Rupert Murdoch
News Corp. chief executive Rupert Murdoch reads his group's The Sun daily newspaper, as he is driven from his home, in central London. Press Association

Rupert Murdoch's new Sunday paper to replace the scandal-ridden News of the World will go on sale on 26 February.

News Intertnational chief executive Tom Mockridge told staff of the launch in an internal email.

"Rupert Murdoch said during a morale-boosting visit to his Wapping editorial offices that a new Sunday title would be published "very soon".

Rumours of a new Sunday tabloid started circulating soon after the News of the World shut down in July as the first high-profile commercial victim of the huge phone-hacking scandal around Murdoch's company.

Nine former and current Sun employees have also been arrested since November.

Mockridge told employees they should forget the past and start afresh.

"The commitment of News Corporation to invest in a new edition is the strongest possible message of support we could wish for. This is our moment. I am sure every one of us will seize the opportunity to pull together and deliver a great new dawn for the Sun this Sunday," he said.

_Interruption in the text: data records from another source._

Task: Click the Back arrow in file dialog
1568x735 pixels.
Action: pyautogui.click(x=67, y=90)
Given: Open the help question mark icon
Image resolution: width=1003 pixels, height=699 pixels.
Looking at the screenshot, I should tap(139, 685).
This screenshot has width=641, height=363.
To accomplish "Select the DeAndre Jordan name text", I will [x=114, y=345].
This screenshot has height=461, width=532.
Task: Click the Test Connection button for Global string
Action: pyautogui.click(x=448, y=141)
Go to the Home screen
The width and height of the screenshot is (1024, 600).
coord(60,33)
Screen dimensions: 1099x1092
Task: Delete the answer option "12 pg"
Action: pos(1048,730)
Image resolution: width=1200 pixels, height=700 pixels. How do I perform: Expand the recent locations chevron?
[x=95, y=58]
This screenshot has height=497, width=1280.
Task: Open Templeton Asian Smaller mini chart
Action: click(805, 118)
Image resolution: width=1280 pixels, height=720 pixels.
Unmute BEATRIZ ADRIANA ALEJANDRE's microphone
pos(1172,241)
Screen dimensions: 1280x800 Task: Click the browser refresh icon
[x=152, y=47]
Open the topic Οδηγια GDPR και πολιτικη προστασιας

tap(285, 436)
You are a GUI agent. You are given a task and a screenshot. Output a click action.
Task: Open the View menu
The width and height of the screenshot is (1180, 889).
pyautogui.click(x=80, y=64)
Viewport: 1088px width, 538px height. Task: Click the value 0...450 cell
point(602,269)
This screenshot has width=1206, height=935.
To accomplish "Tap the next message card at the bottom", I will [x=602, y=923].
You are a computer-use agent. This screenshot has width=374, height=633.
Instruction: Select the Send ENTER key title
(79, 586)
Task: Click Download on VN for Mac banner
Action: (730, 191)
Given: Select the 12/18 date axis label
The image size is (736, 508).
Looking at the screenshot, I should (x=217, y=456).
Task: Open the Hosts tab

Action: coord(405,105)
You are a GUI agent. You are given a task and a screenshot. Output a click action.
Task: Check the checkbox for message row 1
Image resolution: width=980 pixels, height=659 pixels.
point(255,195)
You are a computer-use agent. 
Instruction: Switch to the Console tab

One of Murdoch's most popular moves at last week's staff crisis meeting was to lift the suspensions of all his arrested employees

"It caught me by surprise. Mr Murdoch came round the editorial floor on Friday and said he was launching it very soon. We heard rumours of a date in April. This evening, astonishingly, we are told it's going to happen next week," Sky News quoted David Wooding, former political editor of the News of the World, as saying.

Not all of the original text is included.